11.) I know the title says ten, but this one is really important. Adequate protein ingestion is essential to brain function. After witnessing me my family will attest to this, but please don't ask them to. It's embarrassing and they enjoy it too much.

So, overall I'm glad I gave this a try. It's made me think twice about what I put in my body, and I do see myself making a few adjustments. I also think it's something to approach with caution. While my daughter suffered no ill affects from the restrictions, fatigue and concentration became a real issue for me about five days in. But, I'm glad to have discovered this. There's a heredity in my family for certain vitamin deficiencies due lack of absorption, and I've never been tested to see if this is a problem for me.
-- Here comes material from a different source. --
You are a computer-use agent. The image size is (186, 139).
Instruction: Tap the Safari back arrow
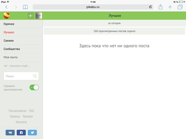pyautogui.click(x=7, y=7)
But it is something I intend to ask my doctor about in the future since I seemed to have had some adverse reactions.

My last thought on the matter is that at this moment I'm really craving pizza and a Babyruth candy bar.


  1. There's numerous vegetables that supply protein as well, plus don't forget legumes. I'm a total vegan, so I've learned over the years how to balance my diet to get all that I need.
    I couldn't go without bread, though. I understand why it't the largest of the items on the pyramid food chart. Two weeks of nothing but fruits, vegetables and beans would make me nuts!
    Good for you for sticking with it.

  2. We did eat a lot of legumes. I actually think the hardest part for me was the no bread and no salt. I'm actually not an over-the-top salt addict, but not using any interferred with my taste buds,just a bit.:)

    There was a lot that I enjoyed -- ate plenty of zuchini, avocado, lots of raw spinach, which I like a lot, and the mushroom thing. That was good! I did miss cheese though, as just a sprinkle of parmesan would have been nice.

    There's a lot I'll take with me from this. Something I noticed that was a huge positive was that my blood sugar stayed level. All in all,a great experience. I wrote this post when I was really hungry!

  3. This had to be tough Shawna. Congrats on what you did do, brave woman :0)

  4. In two more days I'm going to eat an entire pizza all by myself.

  5. I'm impressed. I grew up on a farm and my dad raised grassfed cattle. I think that's why none of us have cancer but I'm afraid I now don't have the same beef. I've heard that before about not eating bread. I love bread.

    Great post, Shawna. And thank you so much, Michelle and Shawna, for drawing my name as the winner of the T-shirt. I'm thrilled!